■ WHAT IS BEING ASKED ■
Can you write out the data starting at the line containing "Task: Select the Magic Wand tool" and ending at the line containing "Looking at the", swapping "Magic Wand" for "Lasso" and leaving everything else unchanged?

■ STORED DATA ■
▬▬▬▬▬▬▬▬▬▬
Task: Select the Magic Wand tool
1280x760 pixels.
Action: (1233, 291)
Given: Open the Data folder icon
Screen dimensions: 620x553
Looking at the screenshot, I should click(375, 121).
▬▬▬▬▬▬▬▬▬▬
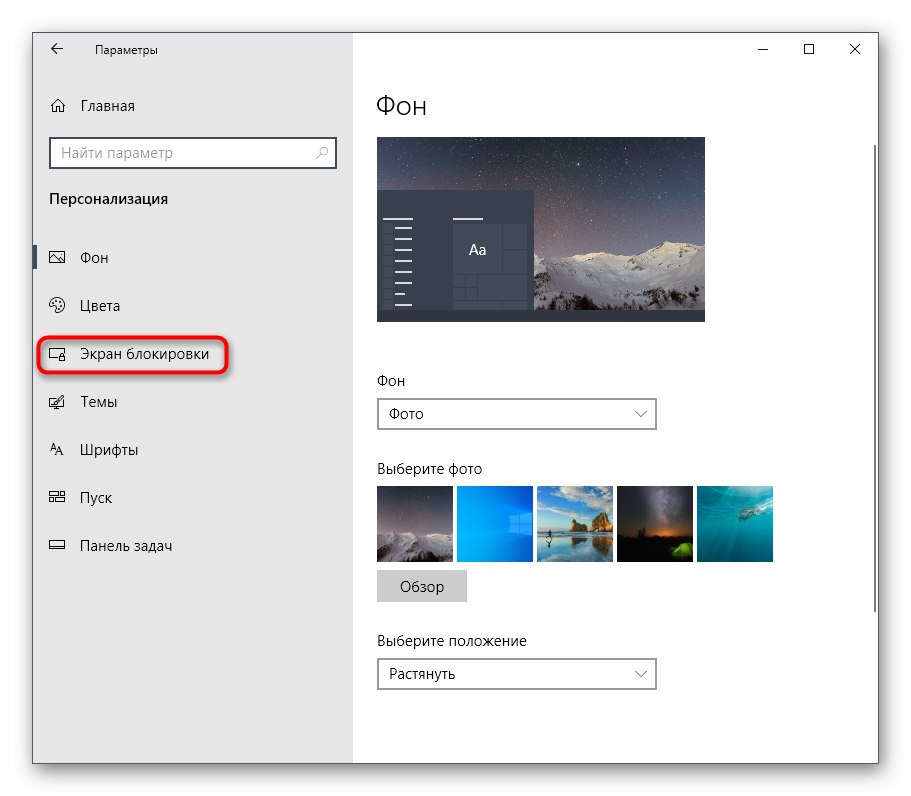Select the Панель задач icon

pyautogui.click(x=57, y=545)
▬▬▬▬▬▬▬▬▬▬
■ TASK SOLUTION ■
Task: Select the Lasso tool
1280x760 pixels.
Action: (1233, 291)
Given: Open the Data folder icon
Screen dimensions: 620x553
Looking at the screenshot, I should click(375, 121).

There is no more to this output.